EXERCISE DESCRIPTION => Repeat exactly the lines of the listing below, please, starting with the first and ending with the line containing "Click build_branch green passed status icon"; leave out the rest.

DATA EXTRACT section start

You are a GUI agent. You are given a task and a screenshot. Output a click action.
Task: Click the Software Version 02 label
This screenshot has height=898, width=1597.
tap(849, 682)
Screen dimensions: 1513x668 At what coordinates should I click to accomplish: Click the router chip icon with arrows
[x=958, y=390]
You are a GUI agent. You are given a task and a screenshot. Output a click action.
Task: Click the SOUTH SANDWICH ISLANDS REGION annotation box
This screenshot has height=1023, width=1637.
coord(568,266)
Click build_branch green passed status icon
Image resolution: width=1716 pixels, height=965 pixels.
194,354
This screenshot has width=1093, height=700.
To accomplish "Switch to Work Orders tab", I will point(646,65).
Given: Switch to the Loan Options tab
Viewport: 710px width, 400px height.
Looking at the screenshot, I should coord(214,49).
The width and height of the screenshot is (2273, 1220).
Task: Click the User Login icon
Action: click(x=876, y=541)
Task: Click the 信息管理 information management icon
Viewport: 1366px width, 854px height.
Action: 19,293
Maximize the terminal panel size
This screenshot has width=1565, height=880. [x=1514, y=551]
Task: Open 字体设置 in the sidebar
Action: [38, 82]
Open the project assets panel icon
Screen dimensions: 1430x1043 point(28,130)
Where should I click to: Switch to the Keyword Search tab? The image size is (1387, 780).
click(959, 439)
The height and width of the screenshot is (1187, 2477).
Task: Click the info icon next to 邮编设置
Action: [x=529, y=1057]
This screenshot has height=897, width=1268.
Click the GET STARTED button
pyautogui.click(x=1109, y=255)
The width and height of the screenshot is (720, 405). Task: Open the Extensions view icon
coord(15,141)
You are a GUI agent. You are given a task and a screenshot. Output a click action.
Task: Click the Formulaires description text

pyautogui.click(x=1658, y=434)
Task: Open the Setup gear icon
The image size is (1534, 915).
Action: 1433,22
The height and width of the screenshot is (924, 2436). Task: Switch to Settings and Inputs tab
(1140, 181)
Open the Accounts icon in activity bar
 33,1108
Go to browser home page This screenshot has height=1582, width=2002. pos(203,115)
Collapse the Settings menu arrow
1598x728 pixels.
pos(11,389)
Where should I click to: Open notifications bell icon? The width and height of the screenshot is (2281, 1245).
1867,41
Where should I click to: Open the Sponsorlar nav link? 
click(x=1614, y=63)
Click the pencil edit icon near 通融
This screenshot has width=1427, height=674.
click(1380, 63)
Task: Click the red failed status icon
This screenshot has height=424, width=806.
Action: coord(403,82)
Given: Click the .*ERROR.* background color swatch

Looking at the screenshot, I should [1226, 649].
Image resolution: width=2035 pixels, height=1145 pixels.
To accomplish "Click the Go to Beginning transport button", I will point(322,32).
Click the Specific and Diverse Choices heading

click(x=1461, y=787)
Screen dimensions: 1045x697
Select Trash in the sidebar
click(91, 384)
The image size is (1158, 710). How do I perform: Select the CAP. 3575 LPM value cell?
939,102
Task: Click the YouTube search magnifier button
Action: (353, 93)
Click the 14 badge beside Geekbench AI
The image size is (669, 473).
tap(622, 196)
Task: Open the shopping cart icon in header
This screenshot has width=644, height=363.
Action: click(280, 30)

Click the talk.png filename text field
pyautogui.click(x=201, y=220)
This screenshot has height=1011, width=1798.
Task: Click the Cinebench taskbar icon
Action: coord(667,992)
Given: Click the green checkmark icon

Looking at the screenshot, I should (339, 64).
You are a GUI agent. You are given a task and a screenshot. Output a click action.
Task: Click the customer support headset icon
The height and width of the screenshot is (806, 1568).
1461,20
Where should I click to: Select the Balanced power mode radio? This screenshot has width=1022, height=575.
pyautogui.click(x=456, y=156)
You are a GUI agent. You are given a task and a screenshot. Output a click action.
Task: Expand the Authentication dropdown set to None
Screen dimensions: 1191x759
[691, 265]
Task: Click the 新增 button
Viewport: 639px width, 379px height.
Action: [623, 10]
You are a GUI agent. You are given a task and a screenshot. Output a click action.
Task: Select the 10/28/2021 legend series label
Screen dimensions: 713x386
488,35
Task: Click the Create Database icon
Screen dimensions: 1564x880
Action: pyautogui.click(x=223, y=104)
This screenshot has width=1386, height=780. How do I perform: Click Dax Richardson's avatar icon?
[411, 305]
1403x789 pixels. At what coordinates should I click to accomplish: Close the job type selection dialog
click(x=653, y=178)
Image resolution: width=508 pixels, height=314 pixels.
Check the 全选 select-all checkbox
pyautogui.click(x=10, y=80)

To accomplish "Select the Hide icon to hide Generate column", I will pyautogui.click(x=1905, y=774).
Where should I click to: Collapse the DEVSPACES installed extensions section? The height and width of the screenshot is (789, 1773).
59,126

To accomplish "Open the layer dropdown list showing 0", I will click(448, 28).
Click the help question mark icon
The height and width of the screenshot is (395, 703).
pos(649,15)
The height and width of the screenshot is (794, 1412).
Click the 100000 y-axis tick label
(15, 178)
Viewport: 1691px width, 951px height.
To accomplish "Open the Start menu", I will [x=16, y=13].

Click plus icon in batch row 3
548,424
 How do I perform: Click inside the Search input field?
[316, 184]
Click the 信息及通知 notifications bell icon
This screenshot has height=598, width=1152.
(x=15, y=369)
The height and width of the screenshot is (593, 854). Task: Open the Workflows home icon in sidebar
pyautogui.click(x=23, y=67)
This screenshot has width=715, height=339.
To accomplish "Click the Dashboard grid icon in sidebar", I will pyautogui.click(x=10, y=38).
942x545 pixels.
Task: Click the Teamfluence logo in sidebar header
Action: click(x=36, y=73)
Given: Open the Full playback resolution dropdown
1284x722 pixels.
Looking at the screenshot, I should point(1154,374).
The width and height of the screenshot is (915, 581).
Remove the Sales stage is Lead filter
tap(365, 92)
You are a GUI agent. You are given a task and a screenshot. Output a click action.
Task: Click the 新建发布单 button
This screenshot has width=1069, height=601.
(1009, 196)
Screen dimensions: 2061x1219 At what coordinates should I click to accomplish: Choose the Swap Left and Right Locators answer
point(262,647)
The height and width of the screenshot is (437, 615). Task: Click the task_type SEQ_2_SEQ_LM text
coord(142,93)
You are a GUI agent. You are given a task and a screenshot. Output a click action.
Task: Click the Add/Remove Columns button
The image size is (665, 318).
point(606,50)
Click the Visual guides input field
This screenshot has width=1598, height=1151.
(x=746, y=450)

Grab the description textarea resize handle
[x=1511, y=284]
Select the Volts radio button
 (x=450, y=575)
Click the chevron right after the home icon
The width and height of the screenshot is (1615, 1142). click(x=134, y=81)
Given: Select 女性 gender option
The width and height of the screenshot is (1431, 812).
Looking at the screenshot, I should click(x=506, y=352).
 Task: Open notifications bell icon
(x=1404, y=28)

DATA EXTRACT section end

SOLVED PROBLEM =>
You are a GUI agent. You are given a task and a screenshot. Output a click action.
Task: Click the Software Version 02 label
This screenshot has height=898, width=1597.
tap(849, 682)
Screen dimensions: 1513x668 At what coordinates should I click to accomplish: Click the router chip icon with arrows
[x=958, y=390]
You are a GUI agent. You are given a task and a screenshot. Output a click action.
Task: Click the SOUTH SANDWICH ISLANDS REGION annotation box
This screenshot has height=1023, width=1637.
coord(568,266)
Click build_branch green passed status icon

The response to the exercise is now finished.